There’s a teacher’s strike looming, my kids are learning violin, trombone, and recorder so I’m fantasizing about losing my hearing, my house is a mess and I need a new bathing suit before next Saturday.

There.

That’s it. I won’t complain anymore. Everything on this list is stupid and petty, and I know that it is, but right now I don’t feel like I have any place to vent or anyone to vent to. I will either be spouting White Lady Problems in an echo chamber of far worse things, or I’ll be talking to someone who immediately wants to turn it into the tragedy Olympics, or I’ll accidentally be talking to someone who actually has much more serious problems right now and thus I’ll be insensitive.

Five weeks from this very moment I’ll be at Disney, and since I’ve wanted to go there my whole life this is very exciting. Going to focus on that, not the recalcitrant child currently complaining that I won’t let him go blow all of his carefully-saved money on an overpriced Paw Patrol playset he’ll never use.

 

Posted by: Hannah | 11/08/2016

November

For the first time in five years? maybe six? I am not participating in NaBloPoMo.

I feel oddly guilty about it. Guilty, and sad.

The fact is I’m busier with my day-to-day life than I’ve been in a long time. My dayhome is full with a mixed-age group (and more littles than I’ve had in the past couple of years). I don’t get a naptime break anymore as the older kids don’t sleep. Harry catches the bus at 7:10AM so I’m up at 6:15 to keep him company while he gets ready, and as he doesn’t go to bed until 9PM I’m quite literally mothering for fifteen hours a day.

It’s fine, most of the time. I don’t exactly mind it. I’ve hit my stride in the dayhome and except for Ron and George’s constant, never-ending bickering I feel like I’m handling parenting OK too. There’s just a lot to juggle, and by the time I’ve set aside “mom” and picked up “spouse” I’m maybe an hour away from falling asleep. It doesn’t feel fair or sustainable to spend that hour blogging every day for a month.

Last night I was awake for most of the night. Most of the dayhome parents have a head cold and while the kids seem mostly fine, the adults are dropping like flies.

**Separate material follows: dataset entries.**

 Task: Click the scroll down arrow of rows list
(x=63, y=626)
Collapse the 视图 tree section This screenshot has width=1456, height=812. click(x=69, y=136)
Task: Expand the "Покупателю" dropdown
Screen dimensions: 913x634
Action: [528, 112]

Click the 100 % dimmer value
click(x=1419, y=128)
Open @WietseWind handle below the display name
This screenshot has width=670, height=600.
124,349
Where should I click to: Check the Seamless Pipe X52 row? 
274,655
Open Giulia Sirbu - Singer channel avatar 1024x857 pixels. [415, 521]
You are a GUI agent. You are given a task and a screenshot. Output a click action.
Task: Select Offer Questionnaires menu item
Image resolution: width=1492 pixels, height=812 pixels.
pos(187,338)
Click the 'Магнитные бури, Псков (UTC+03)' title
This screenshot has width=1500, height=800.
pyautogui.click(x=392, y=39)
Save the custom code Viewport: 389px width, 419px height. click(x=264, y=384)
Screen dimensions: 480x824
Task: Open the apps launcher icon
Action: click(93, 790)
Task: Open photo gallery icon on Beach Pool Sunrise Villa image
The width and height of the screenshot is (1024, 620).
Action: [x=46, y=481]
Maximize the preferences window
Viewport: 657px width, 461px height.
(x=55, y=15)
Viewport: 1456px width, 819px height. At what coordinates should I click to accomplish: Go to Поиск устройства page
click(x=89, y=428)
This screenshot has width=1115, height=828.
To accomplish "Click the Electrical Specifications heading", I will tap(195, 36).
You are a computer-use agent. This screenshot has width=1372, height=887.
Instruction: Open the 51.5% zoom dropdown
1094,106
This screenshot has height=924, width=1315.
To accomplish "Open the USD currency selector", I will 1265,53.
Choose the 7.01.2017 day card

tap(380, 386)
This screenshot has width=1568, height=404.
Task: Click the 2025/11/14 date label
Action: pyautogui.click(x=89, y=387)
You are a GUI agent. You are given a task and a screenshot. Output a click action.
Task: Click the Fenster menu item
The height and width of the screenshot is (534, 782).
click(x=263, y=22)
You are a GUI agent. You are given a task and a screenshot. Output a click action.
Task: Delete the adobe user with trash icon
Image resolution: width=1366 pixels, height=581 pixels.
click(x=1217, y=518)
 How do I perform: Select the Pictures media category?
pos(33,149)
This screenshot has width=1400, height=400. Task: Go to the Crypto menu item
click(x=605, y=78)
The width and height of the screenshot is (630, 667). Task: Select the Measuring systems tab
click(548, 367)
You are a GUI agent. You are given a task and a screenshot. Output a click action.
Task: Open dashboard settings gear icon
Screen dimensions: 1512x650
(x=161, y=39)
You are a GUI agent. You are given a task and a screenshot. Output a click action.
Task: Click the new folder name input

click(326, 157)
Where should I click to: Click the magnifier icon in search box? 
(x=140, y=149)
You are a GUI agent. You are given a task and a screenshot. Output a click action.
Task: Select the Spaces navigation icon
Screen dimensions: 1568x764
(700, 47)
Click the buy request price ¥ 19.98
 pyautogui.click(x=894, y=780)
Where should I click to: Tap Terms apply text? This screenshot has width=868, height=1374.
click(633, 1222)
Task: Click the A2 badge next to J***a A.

I’m fighting it as best I can but my throat was too sore for sleep, so I made a mug of tea and sat up, wrapped in a blanket with our new kittens in my lap, watching the fireplace channel and wondering about what the world will look like not just on November 9th but in the months and years ahead.

I haven’t been writing at all lately and just trying feels like that first day at fitness boot camp all over again. The muscles are rusty. I’m gritting my teeth to get through and just hit ‘publish’. I’m not exactly enjoying this. My focus is split because I’m supervising free play, making sure the 16mo doesn’t get scratched by the kitten he’s enthusiastically investigating, wondering why Harry’s teacher emailed to say “hi, are you Harry’s parent/guardian?” after I’ve confirmed that and in fact communicated with the woman twice, hoping the kids’ dental appointments go well, trying to remember everything for our big family vacation to-do list, watching the clock, bracing myself for a long damn day, trying not to stress about an impending teachers’ strike that could completely bollocks our winter… my brain is the proverbial long-tailed cat in a roomful of rocking chairs, and I just don’t have enough left over to write anything people want to read.